## Start

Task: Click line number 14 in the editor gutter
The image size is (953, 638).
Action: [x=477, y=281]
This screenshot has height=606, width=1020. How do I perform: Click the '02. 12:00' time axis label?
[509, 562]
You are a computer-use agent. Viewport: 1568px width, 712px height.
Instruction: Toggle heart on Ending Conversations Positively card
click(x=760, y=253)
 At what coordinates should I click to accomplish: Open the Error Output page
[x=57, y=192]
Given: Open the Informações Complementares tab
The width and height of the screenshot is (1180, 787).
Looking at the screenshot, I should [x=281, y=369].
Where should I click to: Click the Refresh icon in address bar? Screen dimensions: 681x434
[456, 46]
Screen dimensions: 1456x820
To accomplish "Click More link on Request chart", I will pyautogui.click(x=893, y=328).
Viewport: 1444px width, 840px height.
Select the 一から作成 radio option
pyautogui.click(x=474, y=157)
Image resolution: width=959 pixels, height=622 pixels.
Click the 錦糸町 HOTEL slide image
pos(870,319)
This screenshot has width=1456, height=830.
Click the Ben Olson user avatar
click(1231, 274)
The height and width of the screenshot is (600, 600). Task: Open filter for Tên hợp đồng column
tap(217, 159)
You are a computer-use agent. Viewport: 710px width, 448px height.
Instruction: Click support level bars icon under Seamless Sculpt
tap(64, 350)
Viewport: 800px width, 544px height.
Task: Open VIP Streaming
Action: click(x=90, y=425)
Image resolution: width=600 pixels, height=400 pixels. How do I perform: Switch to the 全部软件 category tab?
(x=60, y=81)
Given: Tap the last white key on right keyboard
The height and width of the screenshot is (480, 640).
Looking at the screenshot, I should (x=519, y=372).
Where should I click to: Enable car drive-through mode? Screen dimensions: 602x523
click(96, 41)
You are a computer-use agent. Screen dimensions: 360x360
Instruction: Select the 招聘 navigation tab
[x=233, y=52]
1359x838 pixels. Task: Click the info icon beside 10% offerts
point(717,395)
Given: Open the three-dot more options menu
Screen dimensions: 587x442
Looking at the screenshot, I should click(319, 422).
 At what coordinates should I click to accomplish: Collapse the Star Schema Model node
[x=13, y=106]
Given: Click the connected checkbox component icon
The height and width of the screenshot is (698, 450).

## End

Rewrite the listing above with every "Screen dimensions" changed to "Display size", leaving everything else unchanged.

_Written solution_
Task: Click line number 14 in the editor gutter
The image size is (953, 638).
Action: [x=477, y=281]
This screenshot has height=606, width=1020. How do I perform: Click the '02. 12:00' time axis label?
[509, 562]
You are a computer-use agent. Viewport: 1568px width, 712px height.
Instruction: Toggle heart on Ending Conversations Positively card
click(x=760, y=253)
 At what coordinates should I click to accomplish: Open the Error Output page
[x=57, y=192]
Given: Open the Informações Complementares tab
The width and height of the screenshot is (1180, 787).
Looking at the screenshot, I should [x=281, y=369].
Where should I click to: Click the Refresh icon in address bar? Display size: 681x434
[456, 46]
Display size: 1456x820
To accomplish "Click More link on Request chart", I will pyautogui.click(x=893, y=328).
Viewport: 1444px width, 840px height.
Select the 一から作成 radio option
pyautogui.click(x=474, y=157)
Image resolution: width=959 pixels, height=622 pixels.
Click the 錦糸町 HOTEL slide image
pos(870,319)
This screenshot has width=1456, height=830.
Click the Ben Olson user avatar
click(1231, 274)
The height and width of the screenshot is (600, 600). Task: Open filter for Tên hợp đồng column
tap(217, 159)
You are a computer-use agent. Viewport: 710px width, 448px height.
Instruction: Click support level bars icon under Seamless Sculpt
tap(64, 350)
Viewport: 800px width, 544px height.
Task: Open VIP Streaming
Action: click(x=90, y=425)
Image resolution: width=600 pixels, height=400 pixels. How do I perform: Switch to the 全部软件 category tab?
(x=60, y=81)
Given: Tap the last white key on right keyboard
The height and width of the screenshot is (480, 640).
Looking at the screenshot, I should (x=519, y=372).
Where should I click to: Enable car drive-through mode? Display size: 602x523
click(96, 41)
You are a computer-use agent. Display size: 360x360
Instruction: Select the 招聘 navigation tab
[x=233, y=52]
1359x838 pixels. Task: Click the info icon beside 10% offerts
point(717,395)
Given: Open the three-dot more options menu
Display size: 587x442
Looking at the screenshot, I should click(319, 422).
 At what coordinates should I click to accomplish: Collapse the Star Schema Model node
[x=13, y=106]
Given: Click the connected checkbox component icon
The height and width of the screenshot is (698, 450).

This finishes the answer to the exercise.